En Los hijos, la costa se nombra como se nombran los límites que no deberíamos sobrepasar con nuestra omnipotencia o nuestras ambiciones, y el agua, que después del accidente nuclear se raciona para lavar de cuando en cuando una lechuga –ya de por sí convertida en una planta amenazante para la salud–, es el símbolo de la pureza necesaria para sobrevivir, aunque también fue el agua salada de aquella ola indómita, pero previsible, la que se volvió pared de escombros que arrasaba todo a su paso.
La obra de Kirkwood, que en España adaptó y dirige David Serrano, está hecha de situaciones cotidianas, plenas de reflexión y remordimientos. En una cabaña fuera del área de delimitación de la radiactividad, pero muy cerca aún del riesgo, una pareja de científicos ya retirados, integrada por Robin y Hazel (interpretados por Joaquín Climent y Susi Sánchez), recibe la visita de Rose (Adriana Ozores), tras más de 30 años de distancia.
Los tres han sido compañeros de universidad y buenos amigos, que han padecido intereses románticos cruzados, incompatibles, y que hoy enfrentan su sexta década de vida frente al mismo desolador panorama cronometrado por el contador Geiger para detectar cualquier indicio de radiación nociva en el ambiente. Es entonces cuando esa cotidianeidad en un aparente orden (que nadie desconoce que es inestable), deja al descubierto la fractura originaria de aquellos ideales que un día fueron valores férreos, y a los que la praxis de la rentabilidad finalmente convertiría en una reliquia impracticable. Sin embargo, como en la licuefacción en los sismos, cuando el suelo se comprime y emergen charcos demasiado visibles, los principios traicionados también afloran.

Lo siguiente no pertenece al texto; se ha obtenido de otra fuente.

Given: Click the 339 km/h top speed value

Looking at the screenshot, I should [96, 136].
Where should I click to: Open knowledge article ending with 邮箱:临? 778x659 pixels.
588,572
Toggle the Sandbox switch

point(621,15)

Tras la licuefacción, el charco
Los hijos cimenta su trama de malentendidos en la idea de la honestidad y las razones de la simulación en las relaciones afectivas, así como en el debate sobre la solidez ética del desempeño profesional y la posibilidad de ser generosos a través de la reparación de los propios errores, aun a pesar de la pérdida del confort. ¿Es posible la redención?
Sea como fuere, nos demos la respuesta que nos demos, Los hijos nos pone a todos, y a todas, espectadores incluidos, entre la espada y la pared agrietada del reactor nuclear, porque desde nuestro pasado nos llegan responsabilidades que convendría saldar (o soldar) antes de pasar el testigo a los descendientes.

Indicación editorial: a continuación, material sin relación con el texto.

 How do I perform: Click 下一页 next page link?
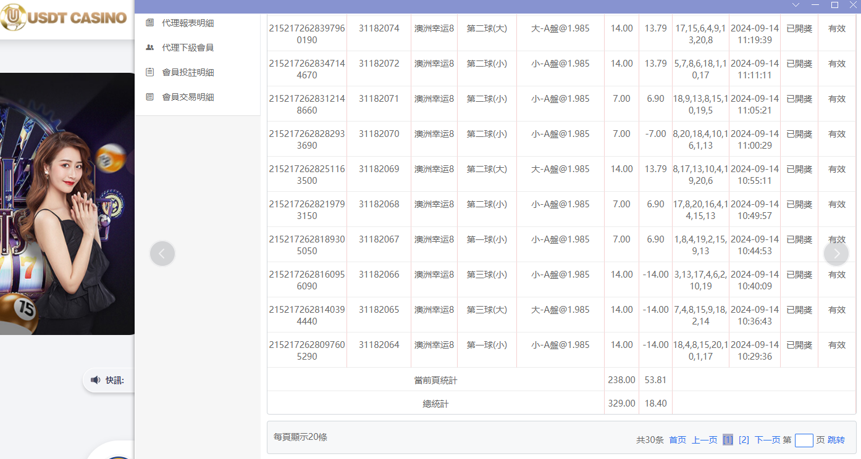767,440
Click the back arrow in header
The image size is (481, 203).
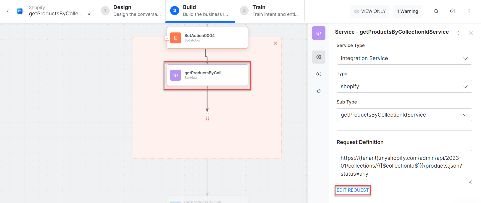point(8,11)
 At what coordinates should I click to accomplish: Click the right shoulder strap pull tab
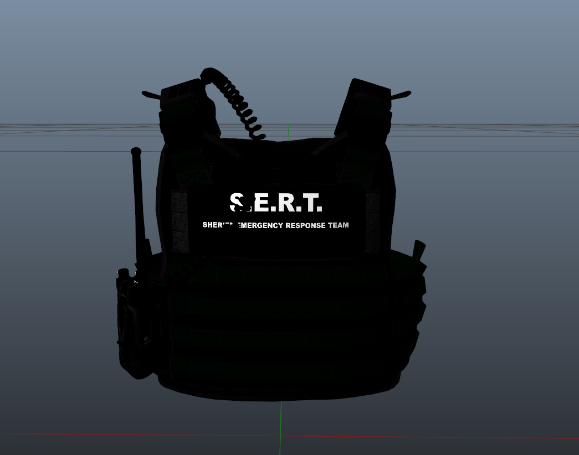[x=401, y=95]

El prestigioso periódico británico The guardian apuntó a un “acerado reforzamiento de la tragedia griega, con elecciones personales estrechamente ligadas a la realidad sociopolítica” en una pieza que, a nuestro entender, apuntala la idea de que las artes y los artistas constituyen la conciencia climática de la Tierra en este particular momento histórico. Quizá se trate menos de señalar y repartir culpas que de examinarnos para ser más conscientes, resistentes y resilientes, porque una ola imparable son miles de alarmas de coches aturdiendo al unísono, mientras el agua apenas parece mecerse sobre las cosas.
Los hijos, acerca de la actitud del hombre frente a su propia herencia ecológica, tuvo una muy buena acogida en la escena londinense y en el Broadway neoyorquino, y actualmente está en cartel, en el teatro Pavón Kamikaze, de Madrid, y desde allí continúa, a partir del 5 de enero, toda la temporada de gira por España.